Since FIO's products are complementary to those of SanDisk, I believe that the acquisition will contribute to SanDisk's growth. According to SanDisk, Fusion-io will accelerate SNDK's efforts to enable the flash-transformed data center, helping companies better manage increasingly heavy data workloads at a lower total cost of ownership.
SanDisk will benefit from favorable market conditions for the NAND memories for the long term. According to TechNavio's analysts' forecast, the Global Mobile NAND Flash Memory market is expected to grow at a CAGR of 18.8 percent over the period 2013-2018. One of the key factors contributing to this market growth is the high demand for smartphones across the globe. TechNavio is a leading technology research and advisory company. In addition, continued growth in flash demand from cloud-service data farms and ongoing transition away from HDDs and toward SSDs in client PC and server markets will contribute to the growth in the demand for NAND Flash Memory.
As a global leader in flash storage solutions, SanDisk will benefit from favorable market conditions for the NAND memories in the long term. SanDisk has compelling valuation metrics and strong earnings growth prospects; it has an extremely low PEG ratio of 0.77. Furthermore, SNDK's stock is ranked second among all S&P 500 tech stocks according to Portfolio123's "Balanced4" powerful ranking system.

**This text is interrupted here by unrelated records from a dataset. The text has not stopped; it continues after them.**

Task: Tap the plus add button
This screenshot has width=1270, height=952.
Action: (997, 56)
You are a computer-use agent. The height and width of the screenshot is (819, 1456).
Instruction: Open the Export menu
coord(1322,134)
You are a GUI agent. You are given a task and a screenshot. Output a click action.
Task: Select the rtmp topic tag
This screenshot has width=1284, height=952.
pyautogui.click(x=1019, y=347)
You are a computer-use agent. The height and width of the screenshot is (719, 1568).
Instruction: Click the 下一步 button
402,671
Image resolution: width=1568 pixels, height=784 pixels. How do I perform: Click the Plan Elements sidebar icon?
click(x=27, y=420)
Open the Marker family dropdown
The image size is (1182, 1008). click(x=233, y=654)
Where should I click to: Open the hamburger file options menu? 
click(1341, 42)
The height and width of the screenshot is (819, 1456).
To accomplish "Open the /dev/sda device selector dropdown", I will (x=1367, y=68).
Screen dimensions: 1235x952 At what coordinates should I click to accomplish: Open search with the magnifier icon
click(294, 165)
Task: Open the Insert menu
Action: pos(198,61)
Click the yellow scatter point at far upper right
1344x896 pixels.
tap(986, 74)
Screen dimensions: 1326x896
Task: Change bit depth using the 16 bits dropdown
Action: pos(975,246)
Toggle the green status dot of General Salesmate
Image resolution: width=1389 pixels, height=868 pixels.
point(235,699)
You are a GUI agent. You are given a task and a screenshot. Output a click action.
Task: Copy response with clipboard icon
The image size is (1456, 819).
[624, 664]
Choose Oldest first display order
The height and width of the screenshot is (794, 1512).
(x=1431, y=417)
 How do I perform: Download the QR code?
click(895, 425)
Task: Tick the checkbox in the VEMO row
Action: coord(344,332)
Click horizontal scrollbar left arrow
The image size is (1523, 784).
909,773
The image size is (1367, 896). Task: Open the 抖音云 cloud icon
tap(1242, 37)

All these factors bring me to the conclusion that SNDK's stock is an excellent Buy right now.
Disclosure: The author is long SNDK. The author wrote this article themselves, and it expresses their own opinions. The author is not receiving compensation for it (other than from Seeking Alpha). The author has no business relationship with any company whose stock is mentioned in this article.